隠された物部王国「日本(ヒノモト)」

いつのまにか年が明けてしまいました。今年も読むぞ!ということで、まずは大好きな古代史関係の本。

谷川健一のこの本、日本の先住民族の長としての物部氏について考察を行ったものです。これって邪馬台国の場所の議論と深い関係があるのですが、谷川もまたほとんどの在野の研究者の例に漏れず、邪馬台国九州説です。そもそも文献学的には邪馬台国が近畿にあるというのはあまりに無理があると思うのですが、考古学の世界ではまだ近畿説が幅をきかせています。

以前から批判しているとおり、僕は日本の考古学を科学と見なすことが出来ません。方法論的な問題もさることながら、いまだに東大系のほとんどの研究者が九州説、京大系のほとんどの研究者が近畿説なのですから、これはもう東大流家元と京大流家元の争いのようなもので、科学としての議論に耐える状態ではありません。

ですからどうしても好んで読むのは考古学的書物より、谷川のような文献学的なアプローチの書物を、ということになります。谷川はここで、物部氏が倭の東遷に先立って北九州から大和に移動したとの仮説を提示します。書紀などにニギハヤヒが神武天皇に先立って大和に降立っていた天孫族の一員であったという趣旨の記述が見られるのですが、谷川の主張は、ニギハヤヒを首長とする物部氏が、九州の筑紫平野から大和に2世紀頃に移動し、蝦夷の長であるナガスネヒコと共存していた。そして彼らを屈服させたのが、同じく九州から4世紀に東遷した神武であった、というものです。

谷川が提示するのは、征服者としての「倭」、日本の古来の宗教権威としての「物部」、それから大和朝廷に長く反抗を続けた土着民としての「蝦夷」という構造です。

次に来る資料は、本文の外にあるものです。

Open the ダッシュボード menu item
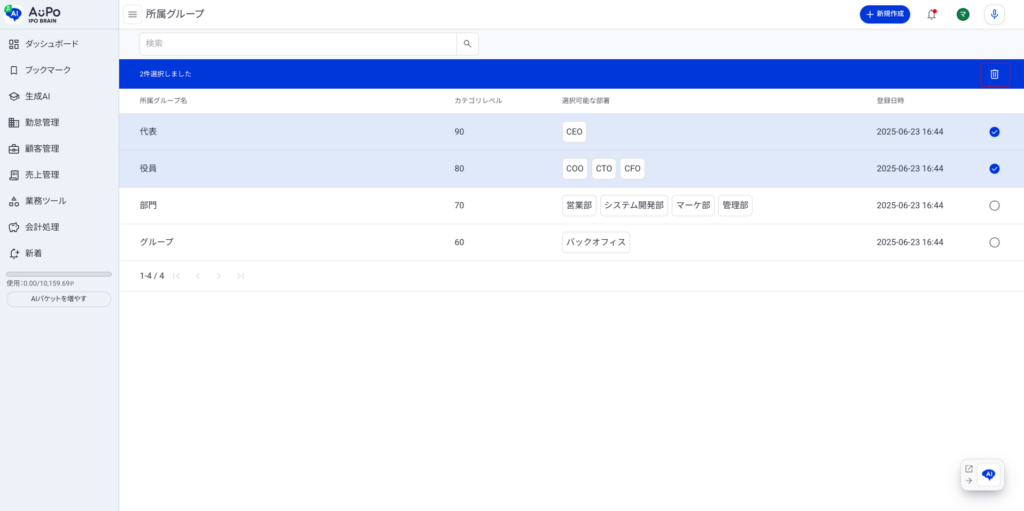The width and height of the screenshot is (1024, 511). click(51, 44)
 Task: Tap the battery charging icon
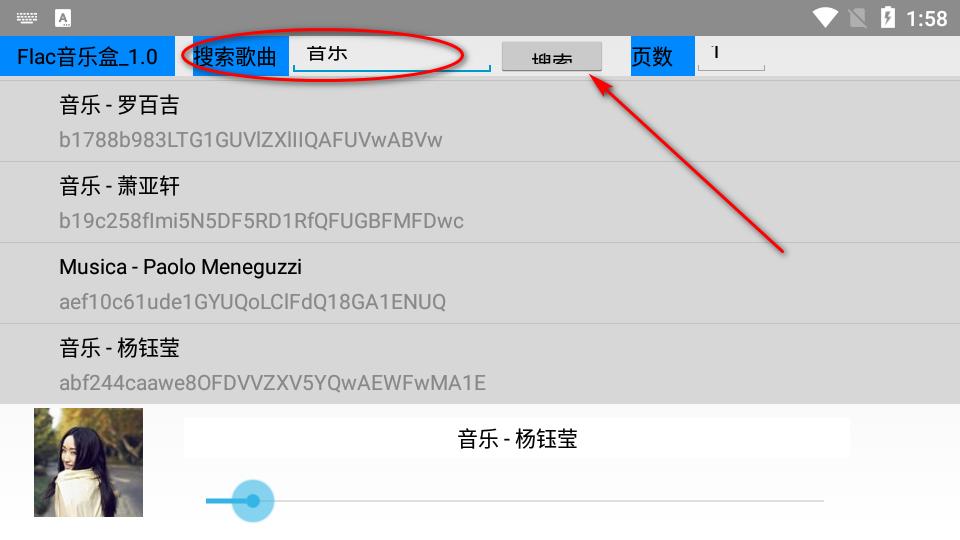(888, 17)
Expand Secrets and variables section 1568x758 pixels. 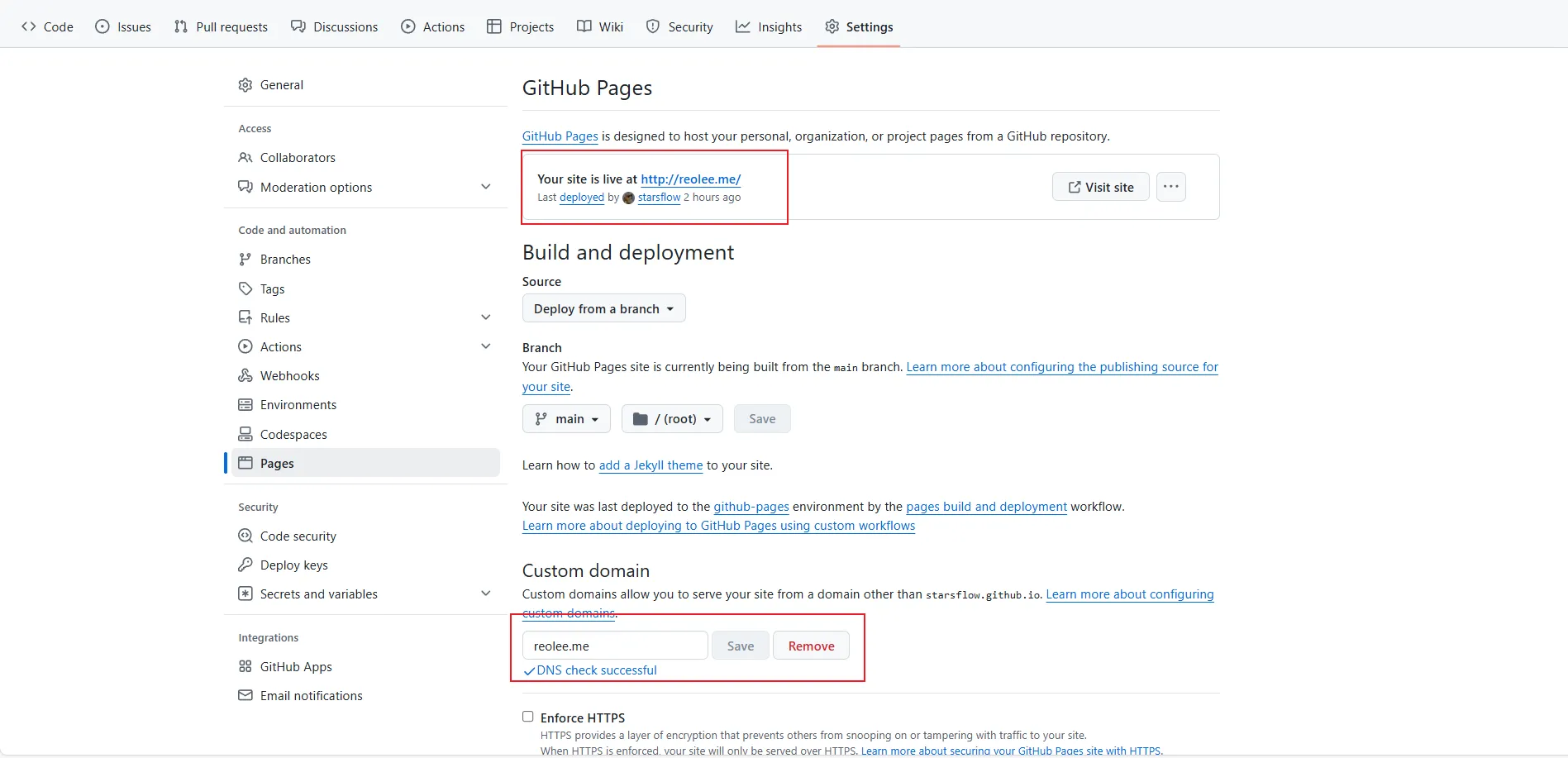pos(486,594)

ちょっと疑問に思うのが、それでは物部と出雲との関係はどうだったのかということです。記紀におけるスサノオ=「出雲」対アマテラス=「大和」の構造と、谷川の示す構造とはどういう関係にあるのか。これについて、この本では何も触れていませんが、当然説明されるべき問題だと思いました。

話は変わって、3日に東京都現代美術館に行ってきました。昨年の正月明けも深川資料館の見学を兼ねて現代美に行ったのですが、今年もブラジル美術関係の企画展はスキップして、無料の常設展を覗いてきました。

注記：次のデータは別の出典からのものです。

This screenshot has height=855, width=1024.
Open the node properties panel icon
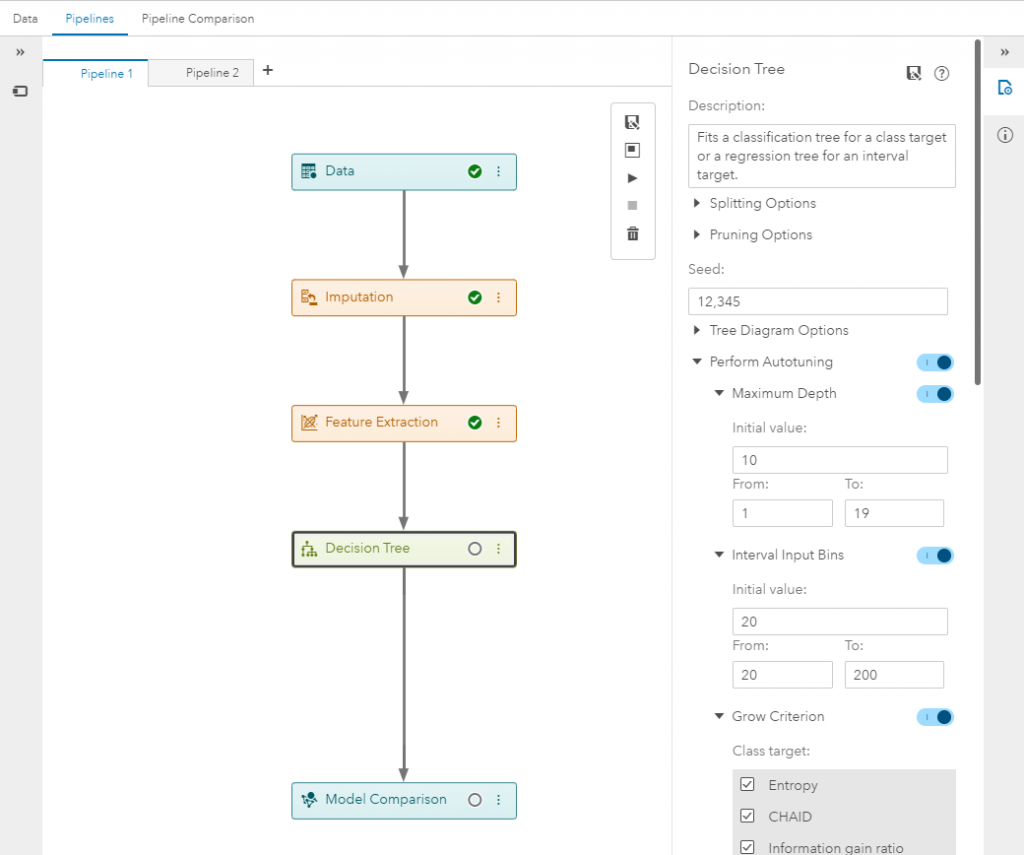[x=1005, y=88]
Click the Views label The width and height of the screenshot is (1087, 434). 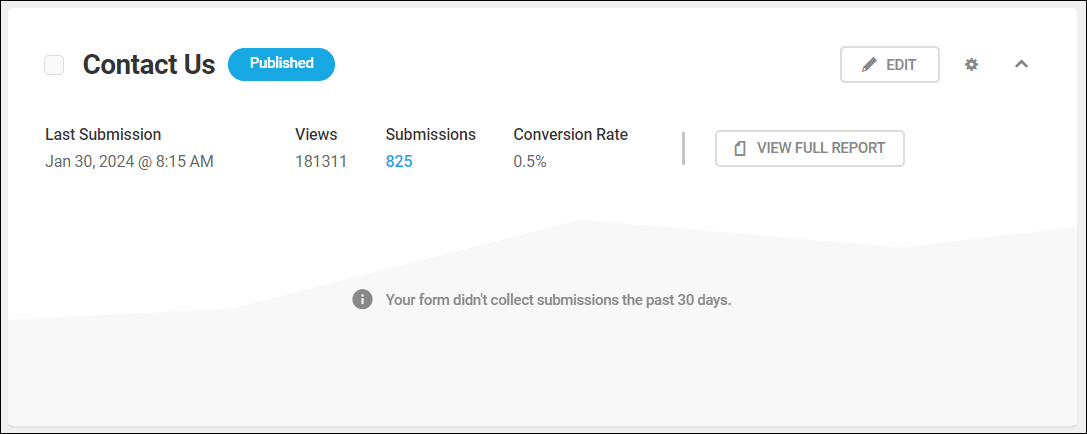tap(316, 134)

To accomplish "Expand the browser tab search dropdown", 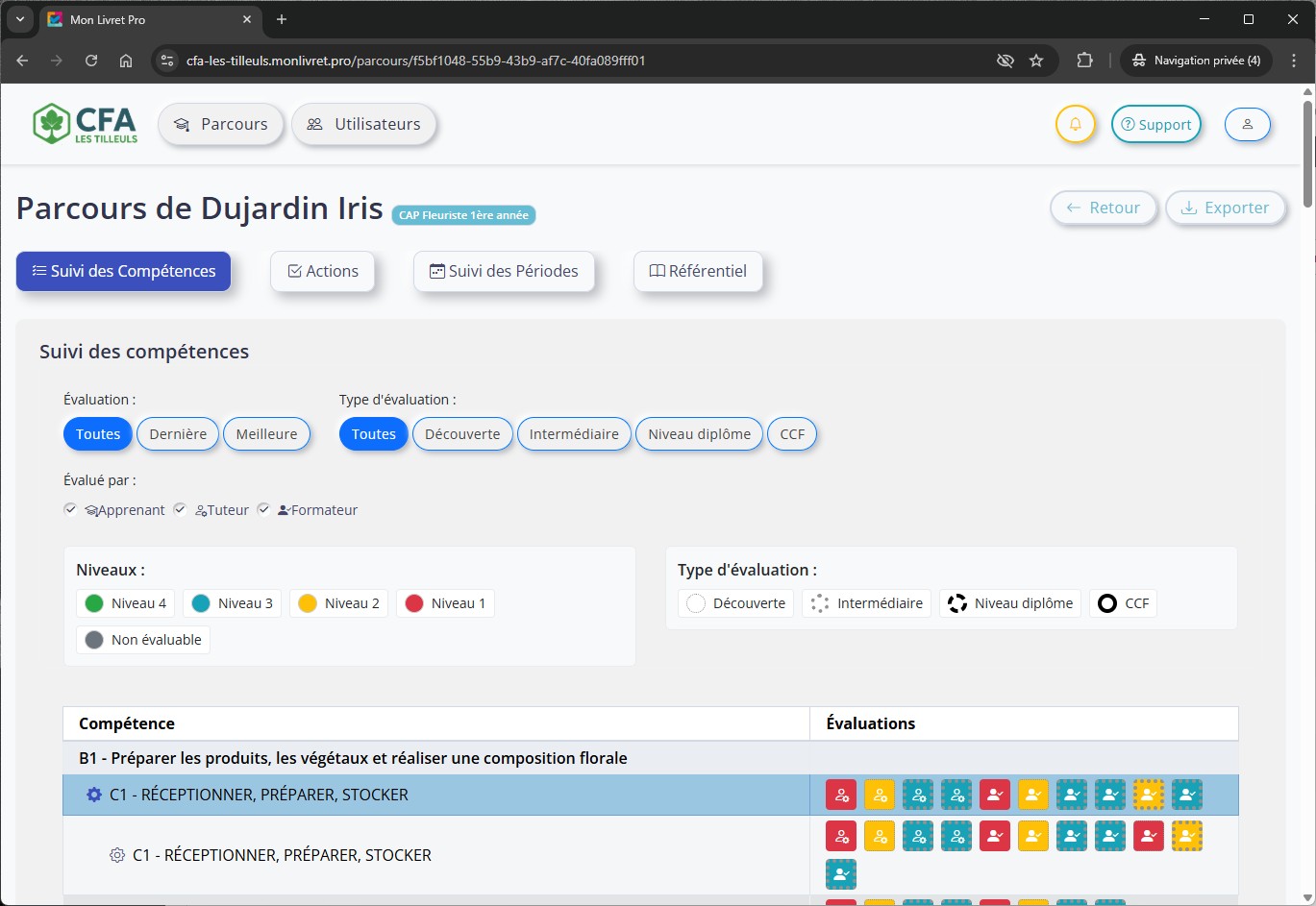I will (19, 19).

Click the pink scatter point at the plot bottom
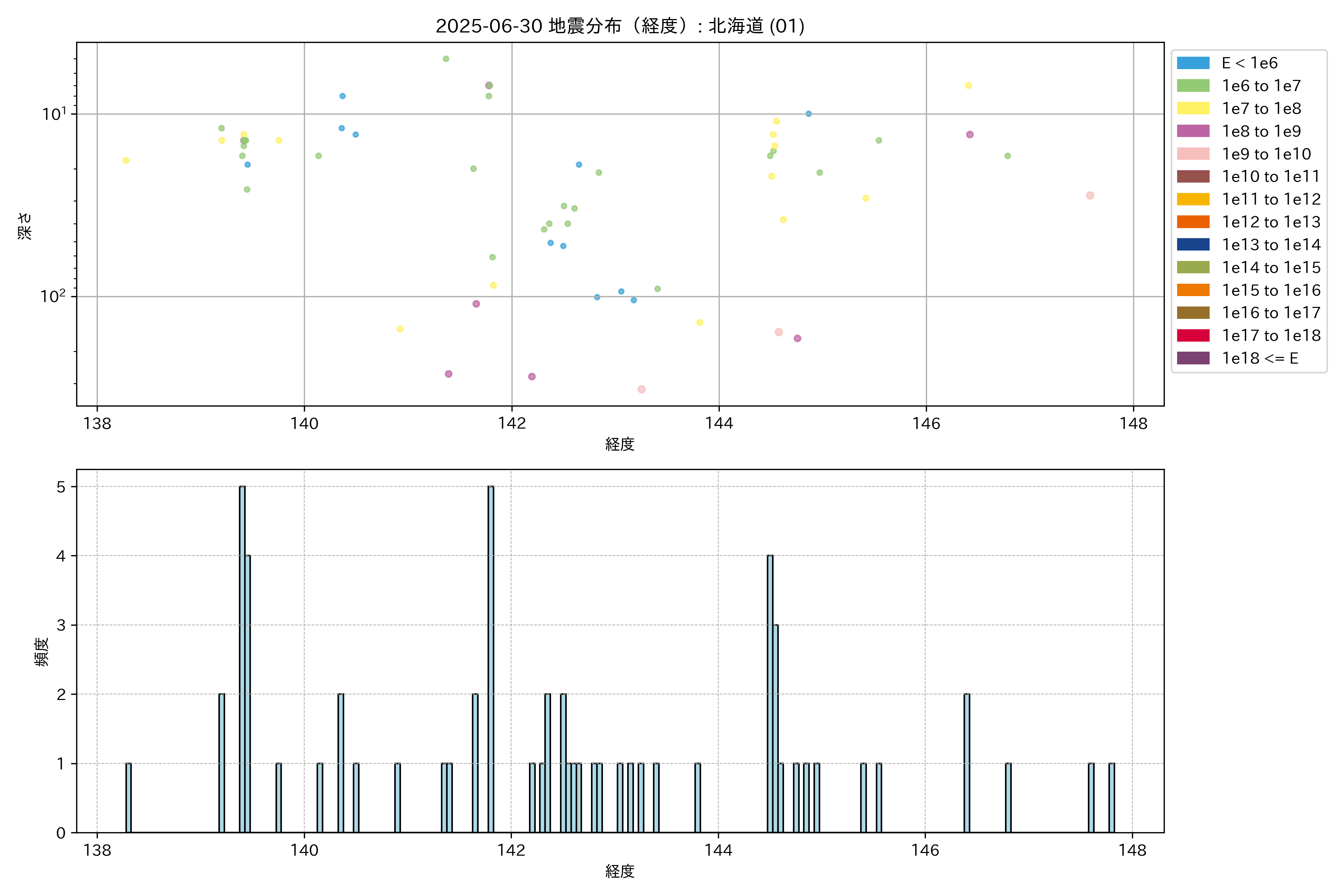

新収蔵作品を中心とした展示だったのですが、面白かったのは、ヤノベ・ケンジのマンモスを主題とした展示とビデオです。とにかく彼が乗っていたハイエースを解体して作り上げたというロボットのマンモスの存在感が際立ってました。元々は愛知万博のために作られたコンセプトデザインで、巨大なロボットマンモスが環境を破壊しつつ愛知を闊歩するという無茶なプロジェクトで、結局主催者の意向にそぐわずに没になったものです。規模はかなり小さくなりましたが、物としての迫力は素晴らしかったです。それはもう、隣の大竹伸朗の作品「ゴミ男」が色あせて見えるほど、圧倒的な存在感でした。

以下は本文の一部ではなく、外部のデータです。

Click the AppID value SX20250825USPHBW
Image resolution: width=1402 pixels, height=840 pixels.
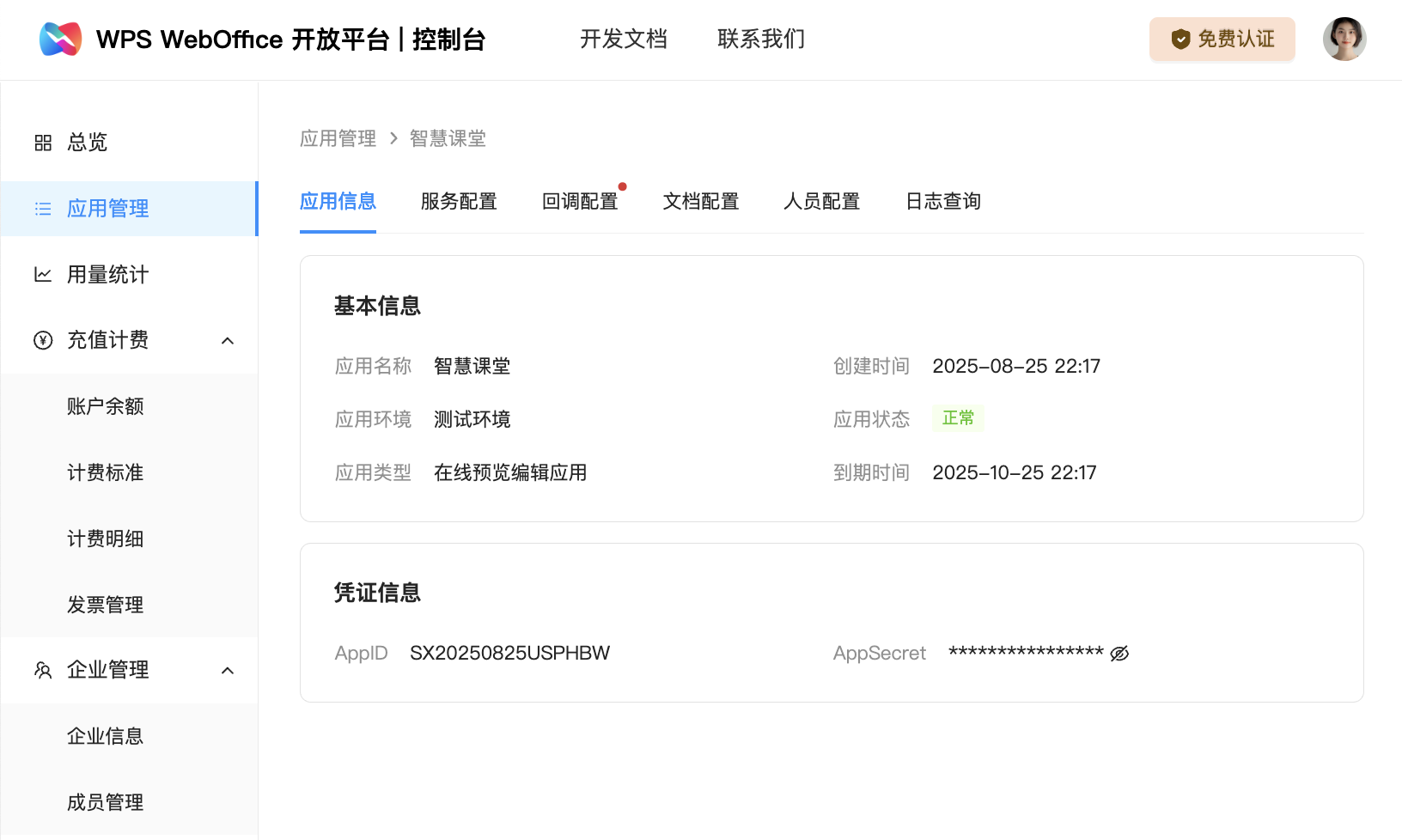pyautogui.click(x=509, y=654)
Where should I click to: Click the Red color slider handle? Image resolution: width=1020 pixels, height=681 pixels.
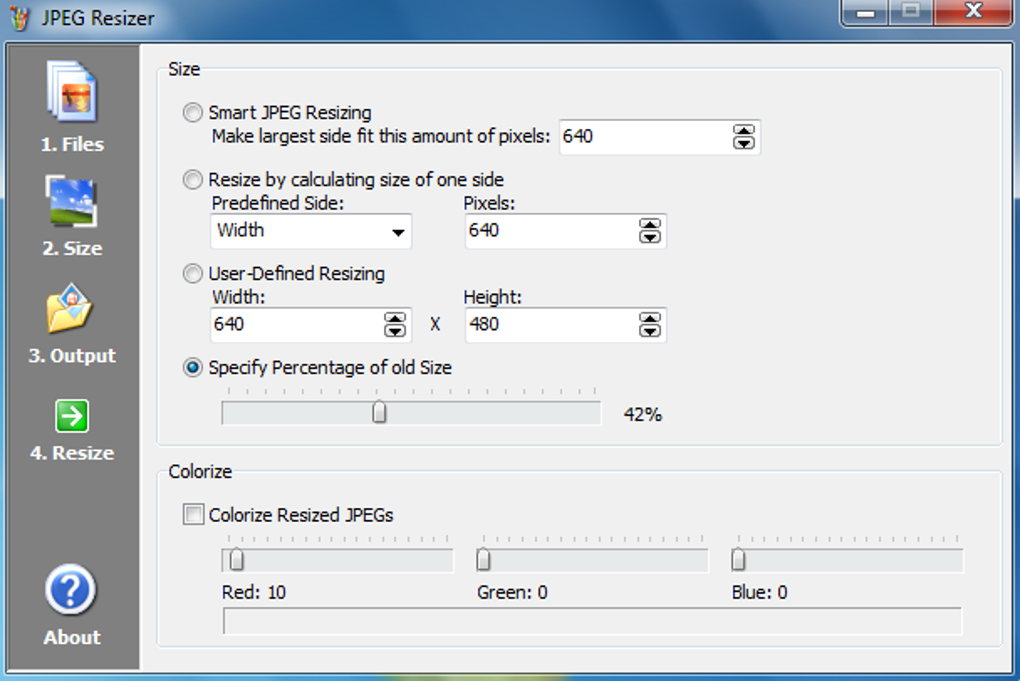237,559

展示会ってひとつ面白いというものがあれば良いと思うのですが、今回は確かにひとつ際立ったものがありました。ヤノベ・ケンジ恐るべしです。

コメント

  1. Mr.X より:

    こんばんは 
    今年も明けました。
    年を取るにつれ時間が早足で去っていきます。
    またすぐ師走の風が吹く事でしょう。
    耶馬台国の議論は面白いですね。
    私の子どものころは地元なので九州説しか聞いていませでしたね。
    そもそも、金印が何故志賀島から出たのか?
    そこがカギだと思いますが、如何でしょう。
    今年も宜しく。

  2. artjapan より:

    こんばんは。

    今日は雨ですが、明日の山歩きの準備をしています。

    金印ですが、1世紀に奴国に送られたと後漢書に出ており、その奴国は博多のあたりだったことはほとんど間違いありません。3世紀頃の邪馬台国とは時代が違いますが、後の三国志の魏書に出てくる邪馬台国に連なる小国のひとつだと考えることは自然なことだと思います。